O governador de Minas Gerais, Romeu Zema, expressou sua desaprovação em relação a um projeto de lei que propõe um reajuste salarial significativo para os servidores do Congresso Nacional, conhecido como ‘fura-teto’. Em um vídeo divulgado nas redes sociais na última quinta-feira, 5, Zema, pré-candidato à Presidência, destacou a contradição entre a proposta e a realidade econômica do país, questionando a ética da medida.
O projeto em questão cria a Gratificação de Desempenho e Alinhamento Estratégico (GDAE), que pode aumentar em até 100% os salários dos servidores efetivos, resultando em remunerações que podem ultrapassar R$ 77 mil. Zema, ao criticar a proposta, enfatizou que o Congresso estaria ‘decidindo trabalhar menos e ganhar o dobro’, uma declaração que reflete sua posição em relação à administração pública atual. Apesar de suas críticas, o governador sancionou um aumento de 300% em seu próprio salário e dos secretários estaduais em 2023, gerando controvérsias sobre sua postura.
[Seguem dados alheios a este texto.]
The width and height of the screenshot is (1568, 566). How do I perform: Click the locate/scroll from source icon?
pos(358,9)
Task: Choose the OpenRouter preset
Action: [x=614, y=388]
As implicações políticas desse episódio são significativas, uma vez que Zema, ao se posicionar contra o aumento dos servidores do Congresso, pode estar buscando consolidar sua imagem como um líder fiscalmente responsável. No entanto, a discrepância entre suas ações e palavras pode suscitar questionamentos sobre a coerência de suas políticas. À medida que se aproxima o período eleitoral, a posição de Zema em relação a essas questões pode influenciar sua candidatura e a percepção pública sobre sua liderança em Minas Gerais.